Les parties prenantes
Afin de s’assurer de l’utilité et de la rigueur scientifique du projet, Deutsche Telekom et son agence se sont rapprochés d’Alzheimer’s Research UK, de l’University College de Londres et de l’Université d’East Anglia. L’UCL a prévu d’utiliser les données collectées pour mettre au point de nouveaux tests de diagnostic de la démence. Mais les données collectées seront aussi mises à disposition de la communauté scientifique internationale.
Comme c’est le plus souvent le cas dans un projet de jeu mobile, l’agence a fait appel à un studio mobile : Glitchers. Saatchi & Saatchi London profitant ainsi de l’expertise d’une structure ayant fait ses preuves en éditant ses propres jeux mobiles. De quoi conjuguer « gameplay » et démarche scientifique.
Pour apporter un peu de storytelling à l’ensemble, un film d’animation a été réalisé par Bibo Bergeron pour Buf Paris. Celui-ci revient sur l’histoire du jeune marin et de son père ayant perdu la mémoire.
Les résultats
– Plus de 500 000 téléchargements les 5 premiers jours (début mai)
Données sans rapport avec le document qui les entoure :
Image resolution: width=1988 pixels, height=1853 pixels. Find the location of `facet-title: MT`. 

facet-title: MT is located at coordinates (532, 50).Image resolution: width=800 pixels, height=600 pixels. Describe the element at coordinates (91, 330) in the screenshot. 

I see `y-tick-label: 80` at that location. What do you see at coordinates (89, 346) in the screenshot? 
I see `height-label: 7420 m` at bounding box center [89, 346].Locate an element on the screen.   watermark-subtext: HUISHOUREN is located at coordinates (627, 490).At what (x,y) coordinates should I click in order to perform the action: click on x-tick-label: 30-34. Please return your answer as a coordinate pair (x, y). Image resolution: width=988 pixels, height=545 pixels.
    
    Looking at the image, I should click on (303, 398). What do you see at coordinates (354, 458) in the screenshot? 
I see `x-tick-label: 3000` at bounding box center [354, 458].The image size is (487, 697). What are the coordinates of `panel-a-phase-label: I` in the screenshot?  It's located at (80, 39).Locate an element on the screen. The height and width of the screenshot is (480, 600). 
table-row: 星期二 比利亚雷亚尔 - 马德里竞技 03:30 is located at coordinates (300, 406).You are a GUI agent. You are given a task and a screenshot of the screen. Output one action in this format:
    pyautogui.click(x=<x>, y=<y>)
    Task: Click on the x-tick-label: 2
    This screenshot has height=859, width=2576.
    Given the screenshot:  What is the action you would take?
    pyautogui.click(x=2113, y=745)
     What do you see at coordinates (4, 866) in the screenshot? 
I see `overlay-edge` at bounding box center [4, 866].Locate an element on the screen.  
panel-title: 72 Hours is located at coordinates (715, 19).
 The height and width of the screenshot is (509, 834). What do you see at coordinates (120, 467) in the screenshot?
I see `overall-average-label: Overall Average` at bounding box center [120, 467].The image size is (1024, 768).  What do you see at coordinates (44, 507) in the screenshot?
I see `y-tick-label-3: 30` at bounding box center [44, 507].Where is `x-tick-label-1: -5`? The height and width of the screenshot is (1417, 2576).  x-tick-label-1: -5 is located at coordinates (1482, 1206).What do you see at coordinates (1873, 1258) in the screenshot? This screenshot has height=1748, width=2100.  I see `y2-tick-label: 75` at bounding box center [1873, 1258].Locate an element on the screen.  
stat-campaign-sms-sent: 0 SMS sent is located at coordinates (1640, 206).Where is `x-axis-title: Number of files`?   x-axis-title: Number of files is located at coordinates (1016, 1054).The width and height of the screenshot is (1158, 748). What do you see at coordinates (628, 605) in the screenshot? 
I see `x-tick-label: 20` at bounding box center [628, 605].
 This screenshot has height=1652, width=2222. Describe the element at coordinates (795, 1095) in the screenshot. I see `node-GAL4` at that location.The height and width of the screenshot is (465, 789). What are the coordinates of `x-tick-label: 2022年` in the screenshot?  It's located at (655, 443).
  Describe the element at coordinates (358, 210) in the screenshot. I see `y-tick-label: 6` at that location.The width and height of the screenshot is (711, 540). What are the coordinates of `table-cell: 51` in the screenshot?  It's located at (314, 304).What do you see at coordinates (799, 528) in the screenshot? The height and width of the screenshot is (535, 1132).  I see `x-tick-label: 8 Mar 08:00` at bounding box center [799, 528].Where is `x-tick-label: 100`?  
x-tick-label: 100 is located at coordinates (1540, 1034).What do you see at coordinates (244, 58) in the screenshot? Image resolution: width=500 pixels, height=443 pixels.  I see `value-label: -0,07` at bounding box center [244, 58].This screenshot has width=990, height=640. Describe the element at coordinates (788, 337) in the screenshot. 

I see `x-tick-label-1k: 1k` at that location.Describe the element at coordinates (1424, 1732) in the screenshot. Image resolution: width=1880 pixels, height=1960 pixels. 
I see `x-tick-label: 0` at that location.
– Plus d’un million de téléchargements au total
– Top 20 dans les App Store et Google Play de 40 marchés
– 25 000 notes de 5 étoiles sur l’App Store et Google Play
– 58 mois de jeux cumulés équivalent à 725 années de collectes traditionnelles
– 404 médias ont relayé le lancement de Sea Hero Quest
– 8 lions à Cannes : Gold et Silver en Promo & Activation, Silver en Direct, Silver en Cyber, Silver en Health & Wellness, Silver en Pharma et 2 Bronze en Mobile.
Les clés de succès
Un ambassadeur de choix
Pour s’assurer d’un démarrage digne d’un hors-bord, Deutsche Telekom a fait appel au Youtubeur star PewDiePie et à ses 45 millions d’abonnés. Celui-ci a réalisé une vidéo présentant 3 jeux gratuits dont Sea Quest Hero, avec 4,7 millions de vues à la clé :
La brand utility
Comme tous les opérateurs téléphoniques, Deutsche Telekom est confronté à une banalisation de son offre et de ses services, désormais totalement intégrés à la vie courante. Avec Sea Hero Quest, Deutsche Telekom réaffirme l’impact de la technologie sur nos vies, non pas en se concentrant sur le quotidien (la communication entre proches, le divertissement, l’accès à l’information…) mais sur les promesses d’un avenir où nous aurons trouvé des remèdes contre des maladies touchant des millions de personnes. De quoi élever l’ambition de sa communication tout en impliquant le public, qui est ici clé pour co-construire le futur : sans parties jouées, pas d’avancée !
L’équilibre
Sur mobile, une application n’a que quelques secondes pour convaincre, et quelques jours pour espérer rester sur un écran d’accueil. Cette exigence fait que la marque et son agence se sont entourées de partenaires référents, que ce soit côté mobile, ou recherche. Le branding s’avère subtil, avec un interstitiel Deutsche Telekom au démarrage, et le rose de la marque omniprésent dans la direction artistique. Bien évidemment, « DT » a le bon goût de ne jamais faire la promotion active de ses services en plein jeu, concentrant les push et autres messages sur la participation au jeu et au recueil de données.
La sécurité des datas
Glitchers a collaboré avec Deutsche Telekom pour s’assurer que les données collectées ne pourraient être piratées. En effet, si les données de jeu peuvent paraître triviales, celles-ci sont tout de même liées à la santé des joueurs. La marque s’engageant de plus à ce que les données ne soient pas exploitées à des fins marketing, d’autant que le recueil optionnel de données personnelles socio-démographiques est proposé à la fin de certaines parties « pour aider la science ».